Not to mention the likelihood that they are incurring genuine psychological damage by inflicting this hideous, disempowering nightmare on that whole family, most especially that young woman. What outcome are they expecting from this?
 

leela

Senior Member
Messages
3,290
By Jonathan Vankin, Wed, November 27, 2013
The health of 15-year-old Justina Pelletier is fading fast as a Boston hospital where she’s been held since February refuses to let her go home, her family says.

The teenager is confined to a psychiatric ward at Boston’s Children’s Hospital and is now unable to even walk on her own, her family told the Daily Mail Online newspaper, which recently investigated the case.

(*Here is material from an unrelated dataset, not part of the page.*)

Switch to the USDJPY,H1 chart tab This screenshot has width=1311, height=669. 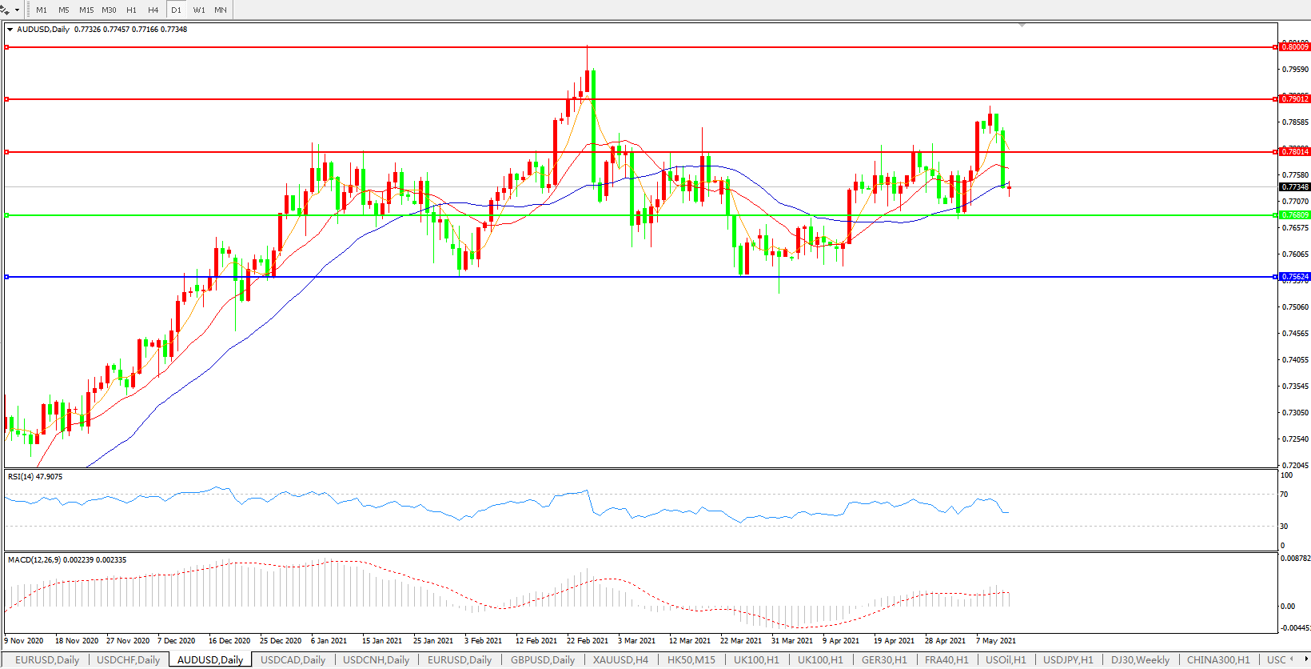click(x=1068, y=660)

The hospital won’t let her have her iPhone or her collection of beloved fluffy animal toys. But more devastating than that, she is permitted only one hour per week to see her family and the hospital eavesdrops on her phone calls home, her family alleges.

Why? The hospital says that the severe pain she suffers, from the poorly-understood hereditary condition Mitochondrial Disease, is actually all in her head.

Justina was diagnosed at the Boston-area Tufts Medical Center three years ago. She has required two surgeries to cope with the effects of the disease, which causes severe muscle pain and weakness.

Other symptoms, according to the advocacy group MitoAction, can include developmental disorders, autism-like traits, neurological problems and their related psychological issues such as confusion and memory loss — as well as other debilitating disorders.

Her older sister has also been diagnosed with Mitochondrial Disease, which is a genetic condition believed to affect one out of every 3,000 to 4,000 people in the United States.

When Justina got to Boston Children’s Hospital, doctors there said that her earlier diagnosis was hogwash. Really, Justina was just mentally ill.

She had a form of Somataform Disorder, they said, a psychological condition that causes patients to imagine physical pain and other symptoms so vividly that the pain is experienced as real — even though doctors cannot find any cause for it.

Patients with Somataform Disorder are not faking their symptoms, medical professionals emphasize. Patients are not aware of the cause and therefore the pain they experience is real.

Justina’s parents feel that the hospital is accusing them of abusing their daughter.

“They told me that Mitochondrial Disease did not exist,” said her father, Lou Pelletier who is a financial planner. “They said she had been misdiagnosed, overmedicated and forced to undergo unnecessary procedures. It was as though they were accusing us of needlessly harming our daughter.”

The hospital, which has not commented publicly on the case citing a court-imposed gag order, has prevented the Pelletiers from seeking a second opinion on their daughter’s condition, the family says.

In 2008, Major League Baseball player Rocco Baldelli was diagnosed with Mitochondrial Disease, but it was later learned that his condition was actually a different kind of muscular disorder called channelopathy, which is somewhat less serious. He retired in 2010 due to the condition.

http://www.opposingviews.com/i/heal...-disorder-deteriorates-hospital-confines-her#

even though doctors cannot find any cause for it
But doctors *did* find a cause for it! Genetic mitochondrial disease. WTF.